Sense of perfection menjadi hal umum yang ada pada setiap orang. Coba untuk berbagi dalam segala bentuk hal, bercerita atau menulis, berkeluh kesah dengan Tuhan, dengan orang terkasih atau bahkan hewan peliharaan. Karena ketika kita berbagi kita membangun kapasitas diri untuk lebih toleransi terhadap rasa sakit dari berbagai pengalaman.

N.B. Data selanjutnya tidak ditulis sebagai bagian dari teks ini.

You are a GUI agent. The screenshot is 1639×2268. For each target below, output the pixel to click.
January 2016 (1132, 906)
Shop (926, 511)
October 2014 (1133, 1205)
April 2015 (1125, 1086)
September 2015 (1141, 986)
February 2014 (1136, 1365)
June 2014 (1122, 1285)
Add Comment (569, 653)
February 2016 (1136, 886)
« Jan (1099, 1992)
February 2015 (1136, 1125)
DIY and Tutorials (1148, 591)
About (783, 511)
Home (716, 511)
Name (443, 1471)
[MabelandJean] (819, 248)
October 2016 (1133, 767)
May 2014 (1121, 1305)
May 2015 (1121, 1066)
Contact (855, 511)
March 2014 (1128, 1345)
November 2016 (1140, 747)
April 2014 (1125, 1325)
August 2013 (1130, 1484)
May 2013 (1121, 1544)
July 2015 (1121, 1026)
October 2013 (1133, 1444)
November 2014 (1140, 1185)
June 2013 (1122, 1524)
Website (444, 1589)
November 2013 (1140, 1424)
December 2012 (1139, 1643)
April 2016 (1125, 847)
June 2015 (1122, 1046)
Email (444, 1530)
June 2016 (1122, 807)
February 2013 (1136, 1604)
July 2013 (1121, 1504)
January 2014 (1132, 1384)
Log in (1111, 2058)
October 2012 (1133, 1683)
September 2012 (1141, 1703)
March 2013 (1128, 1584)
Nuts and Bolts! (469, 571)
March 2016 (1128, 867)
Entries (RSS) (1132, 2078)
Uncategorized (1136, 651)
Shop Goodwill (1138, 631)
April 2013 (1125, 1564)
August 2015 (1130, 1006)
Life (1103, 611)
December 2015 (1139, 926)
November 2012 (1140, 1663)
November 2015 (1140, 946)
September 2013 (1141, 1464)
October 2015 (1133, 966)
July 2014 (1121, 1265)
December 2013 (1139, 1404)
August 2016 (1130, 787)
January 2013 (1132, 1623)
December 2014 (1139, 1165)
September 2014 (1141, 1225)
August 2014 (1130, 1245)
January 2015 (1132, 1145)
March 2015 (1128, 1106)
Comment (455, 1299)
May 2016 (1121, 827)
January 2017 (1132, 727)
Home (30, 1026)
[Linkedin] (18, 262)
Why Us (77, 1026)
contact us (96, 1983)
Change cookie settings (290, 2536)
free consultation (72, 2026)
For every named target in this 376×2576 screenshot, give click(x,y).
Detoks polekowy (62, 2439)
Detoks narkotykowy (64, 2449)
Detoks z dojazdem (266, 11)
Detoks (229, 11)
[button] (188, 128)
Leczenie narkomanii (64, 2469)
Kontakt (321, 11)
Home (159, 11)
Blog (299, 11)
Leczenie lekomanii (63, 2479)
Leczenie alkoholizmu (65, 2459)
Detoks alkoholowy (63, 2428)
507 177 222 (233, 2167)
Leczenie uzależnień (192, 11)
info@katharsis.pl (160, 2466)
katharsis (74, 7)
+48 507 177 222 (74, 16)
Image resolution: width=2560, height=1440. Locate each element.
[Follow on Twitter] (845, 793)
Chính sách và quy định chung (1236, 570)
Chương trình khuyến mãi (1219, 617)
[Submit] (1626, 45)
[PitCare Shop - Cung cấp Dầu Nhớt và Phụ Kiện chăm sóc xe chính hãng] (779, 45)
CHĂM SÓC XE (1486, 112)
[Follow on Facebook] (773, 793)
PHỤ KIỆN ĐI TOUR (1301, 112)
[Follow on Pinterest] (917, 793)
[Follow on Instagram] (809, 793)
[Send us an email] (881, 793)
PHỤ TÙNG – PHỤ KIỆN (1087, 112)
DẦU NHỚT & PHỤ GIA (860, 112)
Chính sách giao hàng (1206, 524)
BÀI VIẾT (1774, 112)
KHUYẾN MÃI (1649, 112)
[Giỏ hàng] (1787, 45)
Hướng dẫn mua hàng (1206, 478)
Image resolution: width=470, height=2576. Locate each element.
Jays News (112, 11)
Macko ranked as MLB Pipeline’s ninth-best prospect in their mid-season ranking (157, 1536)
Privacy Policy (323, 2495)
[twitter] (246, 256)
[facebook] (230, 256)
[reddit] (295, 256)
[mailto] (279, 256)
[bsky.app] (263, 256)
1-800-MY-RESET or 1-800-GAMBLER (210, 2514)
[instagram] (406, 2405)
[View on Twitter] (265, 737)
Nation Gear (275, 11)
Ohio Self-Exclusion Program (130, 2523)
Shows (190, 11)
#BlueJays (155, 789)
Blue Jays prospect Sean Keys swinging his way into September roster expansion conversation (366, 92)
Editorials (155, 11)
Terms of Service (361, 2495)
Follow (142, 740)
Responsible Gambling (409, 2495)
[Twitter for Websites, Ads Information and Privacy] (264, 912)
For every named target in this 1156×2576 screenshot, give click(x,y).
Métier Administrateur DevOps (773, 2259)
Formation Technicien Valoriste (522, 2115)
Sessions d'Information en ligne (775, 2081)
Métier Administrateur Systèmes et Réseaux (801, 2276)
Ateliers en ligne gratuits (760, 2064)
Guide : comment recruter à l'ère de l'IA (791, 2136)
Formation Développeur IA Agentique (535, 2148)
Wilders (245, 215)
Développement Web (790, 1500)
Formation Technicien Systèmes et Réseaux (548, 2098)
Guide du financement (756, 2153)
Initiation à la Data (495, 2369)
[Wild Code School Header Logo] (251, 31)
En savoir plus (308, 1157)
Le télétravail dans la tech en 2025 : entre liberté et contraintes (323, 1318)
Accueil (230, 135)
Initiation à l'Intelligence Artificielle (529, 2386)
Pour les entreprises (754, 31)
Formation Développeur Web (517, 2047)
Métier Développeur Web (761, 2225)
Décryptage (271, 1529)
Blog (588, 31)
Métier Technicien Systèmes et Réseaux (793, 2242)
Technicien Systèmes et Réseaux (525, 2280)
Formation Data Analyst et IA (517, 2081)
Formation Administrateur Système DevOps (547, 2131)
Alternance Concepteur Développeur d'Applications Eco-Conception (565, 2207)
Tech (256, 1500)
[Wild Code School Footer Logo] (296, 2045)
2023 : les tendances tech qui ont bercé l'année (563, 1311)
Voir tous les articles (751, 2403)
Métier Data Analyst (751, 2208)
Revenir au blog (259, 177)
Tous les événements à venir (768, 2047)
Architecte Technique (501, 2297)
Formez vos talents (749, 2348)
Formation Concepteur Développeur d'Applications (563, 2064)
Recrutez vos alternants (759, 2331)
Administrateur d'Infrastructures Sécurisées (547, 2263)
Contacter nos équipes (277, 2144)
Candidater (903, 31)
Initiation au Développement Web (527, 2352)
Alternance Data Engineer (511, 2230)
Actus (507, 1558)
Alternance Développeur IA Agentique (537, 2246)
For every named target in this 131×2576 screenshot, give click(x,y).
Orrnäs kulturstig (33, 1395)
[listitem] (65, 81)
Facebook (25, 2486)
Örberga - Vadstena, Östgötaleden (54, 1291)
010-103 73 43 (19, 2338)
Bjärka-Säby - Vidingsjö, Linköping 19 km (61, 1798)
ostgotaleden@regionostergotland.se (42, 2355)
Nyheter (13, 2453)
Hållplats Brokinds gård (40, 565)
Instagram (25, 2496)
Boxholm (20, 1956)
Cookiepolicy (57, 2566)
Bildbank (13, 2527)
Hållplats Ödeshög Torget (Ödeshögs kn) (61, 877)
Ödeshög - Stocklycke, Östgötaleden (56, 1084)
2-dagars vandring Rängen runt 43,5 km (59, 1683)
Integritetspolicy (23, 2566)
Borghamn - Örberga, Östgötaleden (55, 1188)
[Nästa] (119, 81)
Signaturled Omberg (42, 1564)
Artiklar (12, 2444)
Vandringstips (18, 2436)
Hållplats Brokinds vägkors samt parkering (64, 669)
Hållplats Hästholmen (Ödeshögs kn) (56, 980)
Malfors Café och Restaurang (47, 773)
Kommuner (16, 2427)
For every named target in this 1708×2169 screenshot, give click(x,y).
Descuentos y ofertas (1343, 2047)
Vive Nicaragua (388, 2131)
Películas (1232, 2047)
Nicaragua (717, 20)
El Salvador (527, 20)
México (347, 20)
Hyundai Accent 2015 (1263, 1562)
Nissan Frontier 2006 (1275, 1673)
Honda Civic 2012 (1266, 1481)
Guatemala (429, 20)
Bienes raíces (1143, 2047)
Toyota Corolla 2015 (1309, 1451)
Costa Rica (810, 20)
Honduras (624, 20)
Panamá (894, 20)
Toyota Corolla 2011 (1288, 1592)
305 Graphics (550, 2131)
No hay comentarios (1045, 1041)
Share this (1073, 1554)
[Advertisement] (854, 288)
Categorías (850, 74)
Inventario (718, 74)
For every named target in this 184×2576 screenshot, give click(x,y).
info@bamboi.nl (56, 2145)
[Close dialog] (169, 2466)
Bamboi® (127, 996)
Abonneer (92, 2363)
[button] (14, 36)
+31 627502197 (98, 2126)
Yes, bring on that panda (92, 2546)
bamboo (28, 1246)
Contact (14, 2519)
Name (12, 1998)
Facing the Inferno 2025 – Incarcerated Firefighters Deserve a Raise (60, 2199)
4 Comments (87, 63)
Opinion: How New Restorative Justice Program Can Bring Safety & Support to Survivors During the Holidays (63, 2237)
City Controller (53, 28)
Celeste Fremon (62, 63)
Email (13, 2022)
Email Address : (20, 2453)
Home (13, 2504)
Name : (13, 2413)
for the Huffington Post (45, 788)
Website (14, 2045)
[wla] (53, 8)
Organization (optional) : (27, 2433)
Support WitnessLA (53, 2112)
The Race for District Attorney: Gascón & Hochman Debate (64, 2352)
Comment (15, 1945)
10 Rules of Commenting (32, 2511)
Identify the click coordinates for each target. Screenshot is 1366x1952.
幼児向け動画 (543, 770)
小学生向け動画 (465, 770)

As a human being, sudah sewajarnya kita lebih menyayangi diri ini. Berani berkata lantang “it’s okay not to be okay” karena semua punya momennya masing-masing. Berhenti untuk menjadi pura-pura bahagia, masa bodoh dengan orang yang selalu mengomentari kehidupan kalian. Dan yang paling penting, berhenti membuat image projection. Now, accept your emotions and give yours a very high standing ovation.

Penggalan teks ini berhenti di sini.